Dixons, the continent’s No 2 electricals retailer, saw sales at its Greek business, Kotsovolos, rise 3 percent in the November 1 – January 4 period, driven by its wholesale business.
However, sales at retail stores that have been open for more than a year fell 8 percent.
“It’s still quite tough in Greece and the market is still under pressure. We are beginning to see some evidence that it is flattening out,” Chief Executive Sebastian James told reporters.
“That business is going to come right.”
As speculation swirled in 2012 that Greece could abandon the euro, Dixons stockpiled security shutters to protect its nearly 100 stores in the country.
Recent data suggests the economy is on the brink of recovering from a six-year recession, boosted by a rebound in tourism and rising investment and exports.

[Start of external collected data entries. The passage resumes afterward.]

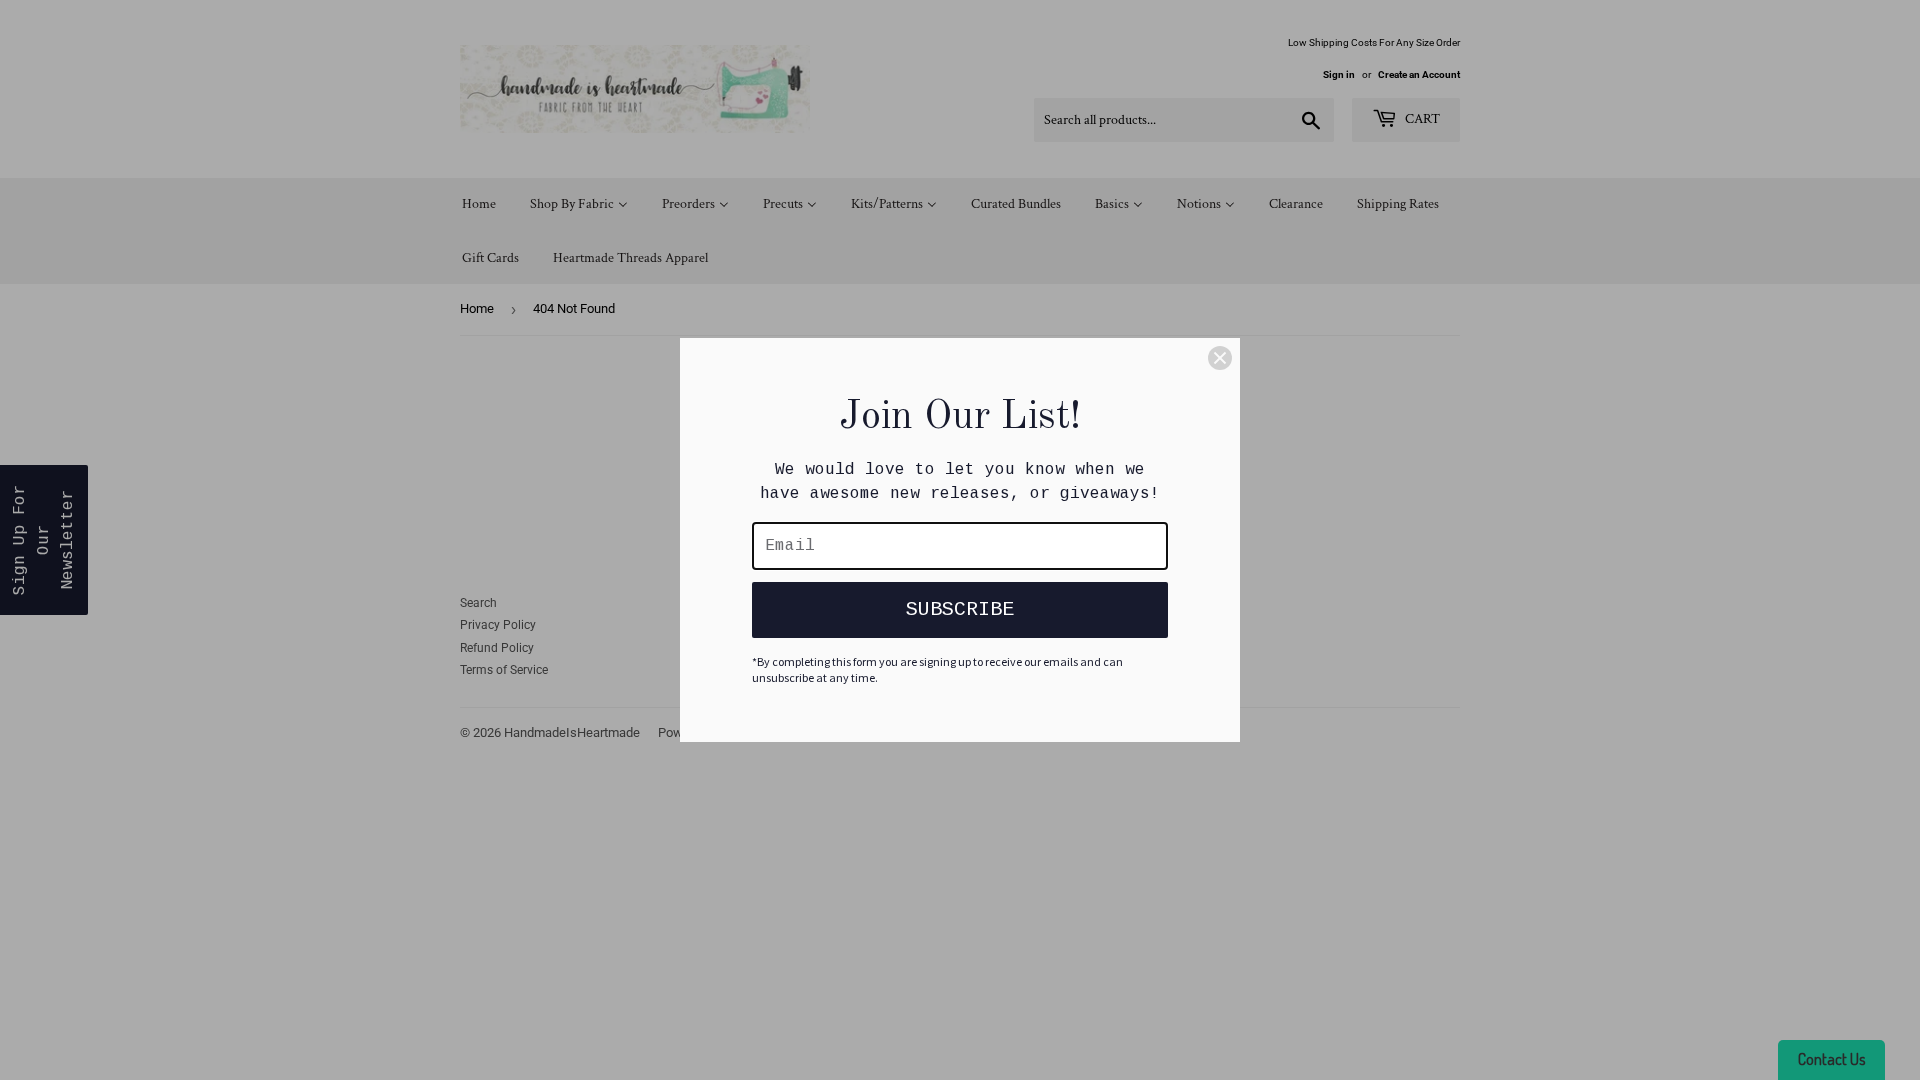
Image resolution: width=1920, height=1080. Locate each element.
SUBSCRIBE (960, 609)
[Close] (1220, 358)
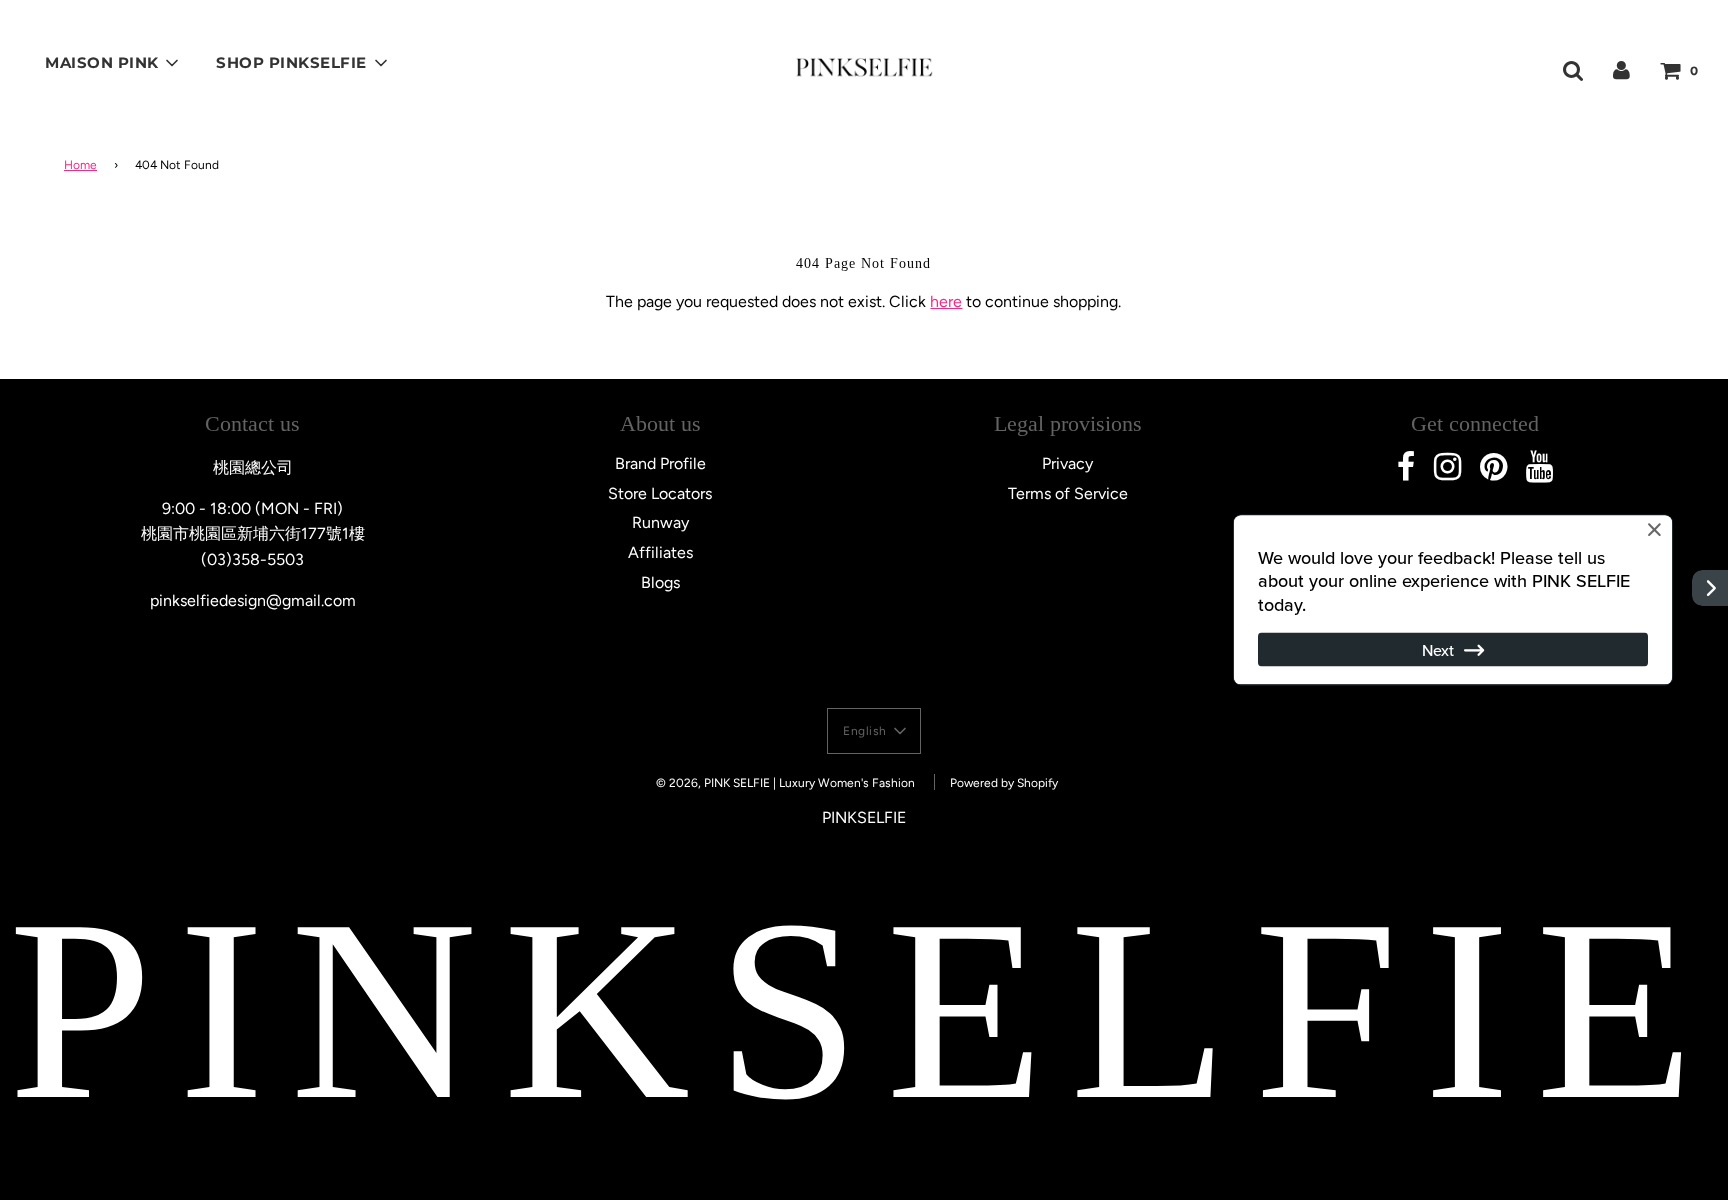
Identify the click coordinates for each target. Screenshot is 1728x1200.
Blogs (660, 582)
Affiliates (660, 552)
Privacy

However, Greek consumers’ incomes have shrunk about 40 percent since the crisis began and in Athens the mood remains gloomy.
Many poured into the capital’s main shopping street at the start of the winter sales but few were buying, despite 50 percent discounts.
“People come, look and leave. They have other priorities,” said Katerina Graspa, 53, who is struggling to keep her household goods shop in business.
Dixons, which has been benefiting from strong demand for tablet computers, has sold off units in Turkey and Italy, but plans to stick with Greece as it is the market leader there, although the country accounts for a small part of group sales.